Surely someone who cooks as often as Jack does would have a reasonable idea of what's in the cupboard.
Just pointless busy work to cover up the fact she does sweet FA.

Yes, it's pointless busywork, but also, it's something that someone in the grip of a snowstorm would think was an incredibly meaningful, important and absorbing thing to do.

But yes as everyone is saying, NO ONE with a job and/or family and/or a life actually would do this. In no way would this be a useful hack for a real life person. Real life people write out a quick list, or have it in their head, run to the supermarket and get the stuff.

As for making columns for different food groups - one does not have to plot out one's family's micronutritional requirements unless one is raising a small group of Simone Bileses. Your children will grow up just as well if you feed them from Iceland and Tesco (source: moldwarps).

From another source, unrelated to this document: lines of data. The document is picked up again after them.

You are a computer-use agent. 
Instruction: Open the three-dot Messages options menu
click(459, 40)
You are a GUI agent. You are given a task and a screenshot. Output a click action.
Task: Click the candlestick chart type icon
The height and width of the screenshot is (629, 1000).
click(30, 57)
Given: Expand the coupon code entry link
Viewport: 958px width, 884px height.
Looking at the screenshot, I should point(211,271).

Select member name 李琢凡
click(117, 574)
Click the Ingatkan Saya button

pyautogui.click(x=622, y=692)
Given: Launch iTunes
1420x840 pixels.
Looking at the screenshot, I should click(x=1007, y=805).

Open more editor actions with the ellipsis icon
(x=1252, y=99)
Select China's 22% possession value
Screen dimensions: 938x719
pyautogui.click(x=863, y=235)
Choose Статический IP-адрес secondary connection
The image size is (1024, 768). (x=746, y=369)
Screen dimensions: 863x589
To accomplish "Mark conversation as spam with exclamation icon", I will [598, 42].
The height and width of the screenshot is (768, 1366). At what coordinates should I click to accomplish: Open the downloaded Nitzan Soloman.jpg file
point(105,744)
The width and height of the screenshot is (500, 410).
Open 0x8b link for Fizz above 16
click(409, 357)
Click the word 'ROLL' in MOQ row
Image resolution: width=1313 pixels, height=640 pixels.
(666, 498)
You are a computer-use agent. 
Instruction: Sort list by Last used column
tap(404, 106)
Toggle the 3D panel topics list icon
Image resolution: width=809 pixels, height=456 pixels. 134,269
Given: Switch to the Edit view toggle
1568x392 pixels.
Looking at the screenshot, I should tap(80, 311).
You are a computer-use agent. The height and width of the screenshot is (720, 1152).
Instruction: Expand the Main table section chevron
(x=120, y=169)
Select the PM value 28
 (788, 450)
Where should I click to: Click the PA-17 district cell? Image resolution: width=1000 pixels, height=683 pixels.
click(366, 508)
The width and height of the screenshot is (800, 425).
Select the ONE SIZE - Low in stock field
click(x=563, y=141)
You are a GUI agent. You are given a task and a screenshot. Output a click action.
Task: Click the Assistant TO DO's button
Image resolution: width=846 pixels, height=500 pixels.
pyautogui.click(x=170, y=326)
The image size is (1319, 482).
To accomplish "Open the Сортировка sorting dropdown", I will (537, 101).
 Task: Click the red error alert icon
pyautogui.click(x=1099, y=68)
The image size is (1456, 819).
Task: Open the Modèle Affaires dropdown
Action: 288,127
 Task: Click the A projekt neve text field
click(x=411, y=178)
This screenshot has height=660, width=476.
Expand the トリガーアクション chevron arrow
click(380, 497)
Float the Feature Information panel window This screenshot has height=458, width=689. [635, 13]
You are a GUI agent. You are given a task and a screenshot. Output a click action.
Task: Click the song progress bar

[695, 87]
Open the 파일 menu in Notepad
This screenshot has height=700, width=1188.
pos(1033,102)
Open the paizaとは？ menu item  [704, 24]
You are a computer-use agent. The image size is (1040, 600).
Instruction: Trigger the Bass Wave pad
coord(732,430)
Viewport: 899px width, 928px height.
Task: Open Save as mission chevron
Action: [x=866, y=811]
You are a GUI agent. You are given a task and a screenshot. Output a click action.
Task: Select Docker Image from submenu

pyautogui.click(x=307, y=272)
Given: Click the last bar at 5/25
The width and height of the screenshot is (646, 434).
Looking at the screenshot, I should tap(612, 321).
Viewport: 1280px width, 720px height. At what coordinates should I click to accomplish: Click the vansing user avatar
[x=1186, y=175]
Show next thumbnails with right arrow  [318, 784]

In fact this whole food group planning thing is especially egregious from Jack who expected SB to buy his own bollock bangers and, when Big Dave and E came with family bags of Sainsburys shopping to rescue them from the depths of starvation, boasts that she sat 'like a child' and ate 'bowl after bowl' of coco pops, apparently before giving SB any.
 
Me? I write down on a shopping list whatever needs restocking and know pretty much where I am with the contents of my kitchen from one day to the next.

Going by guests system, I am obviously doing this all wrong.

Then again, I have a job, family commitments, actual real friends, neighbours who I regularly interact with, and a cat who hasn't LEFT so our time constraints might not be the same.

I online shop, so if I need a thing I just add it ASAP. If I'm super busy during cooking I ask Alexa to remind me later. You could also do this without actually doing online orders as I think most let you make a basket without booking a slot. But then you'd have no use for loads of paper diaries and moleskins and ring binders and calculators.